Sunday, February 24, 2008

Clinton denounces Obama tactics

After the debate in Texas - and her touching end statement in that debate - I had not foreseen Hillary suddenly engaging in the most negative attacks on Obama seen so far in the entire campaign.

In a stunningly negative attack she said:

Democratic presidential contender Hillary Clinton lashed out at rival Barack Obama today for using a strategy out of “Karl Rove’s playbook” by making grandiose speeches of hope while sending Ohioans what she called “false and discredited mailings” on health care and trade policy.

“Shame on you Barack Obama,” Clinton told reporters after delivering a speech at Cincinnati Technical and Community College in which she reminded voters that in 2000, an untested George W. Bush called for change--just as Obama is now--and “the American people got shafted.”

“Let’s have a real campaign. Enough of the speeches and the big rallies and then using tactics that are right out of Karl Rove’s playbook. This is wrong and every Democrat should be outraged because this is the kind of attack that not only undermines core Democratic values but gives aid and comfort to the very special interests and their allies in the Republican Party who are against doing what we want to for America,” she said.

“Time and time again, you hear one thing in speeches and then you see a campaign that has the worst kind of tactics, reminiscent of the same sort of Republican attack on Democrats,” Clinton asked.

Clinton said it was time Obama “ran a campaign consistent with your messages in public.”

“That’s what I expect from you,” she said. “Meet me in Ohio. Let’s have a debate about your tactics and your behavior in this campaign.”

The truth is that she came across rather well during this outburst and looked to all the world like a person suffering from genuine outrage.

Although I couldn't help but notice that her final call was for yet another bloody debate.
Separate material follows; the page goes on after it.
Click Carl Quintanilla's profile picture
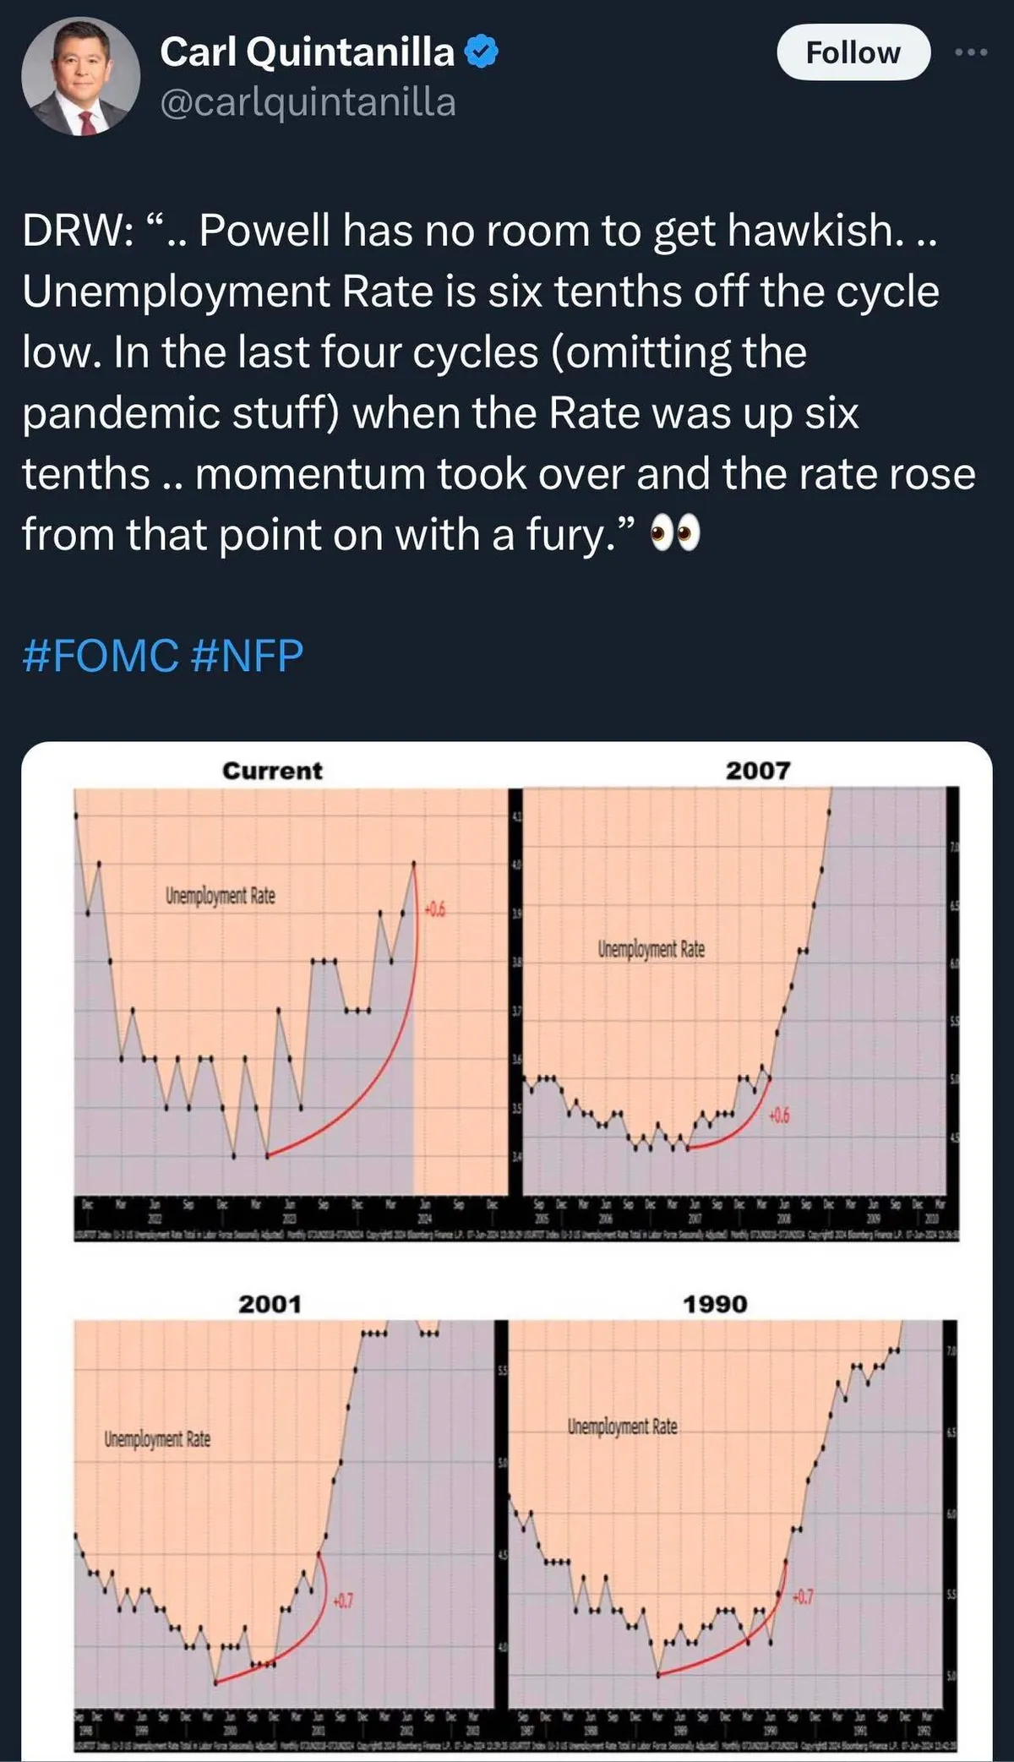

She is obviously aware that the only way that she now has any chance of holding back this Obama juggernaut is to challenge him to debates and hope that he makes some kind of fatal slip.

Obama has responded by pointing out that the fliers that she claims to be enraged by have been circulating for weeks now and that her timing and her outrage appears to be "tactical".
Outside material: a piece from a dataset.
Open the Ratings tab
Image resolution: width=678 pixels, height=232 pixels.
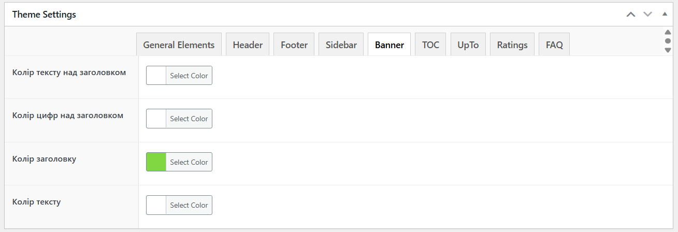[512, 45]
Indeed, the BBC's Kevin Connolly agrees with Obama that this represents a new shift for Team Hillary:

Mrs Clinton's campaign has struggled to find an effective way to cope with her rival's extraordinary momentum and has decided to "go negative", says the BBC's Kevin Connolly in Washington.

She and her advisors have clearly calculated that the state of the race now calls for sharper elbows and a sharper tone, our correspondent adds.

Negative campaigning hasn't worked for her so far; indeed, there were indications that her silly charges of plagiarism only drove voters into Obama's camp, so it's an extraordinary decision to go for broke in this way now.

Hillary Clinton apparently thought that she had a killer sound bite during Thursday's debate when she ripped Barack Obama as a promoter of "change your can Xerox."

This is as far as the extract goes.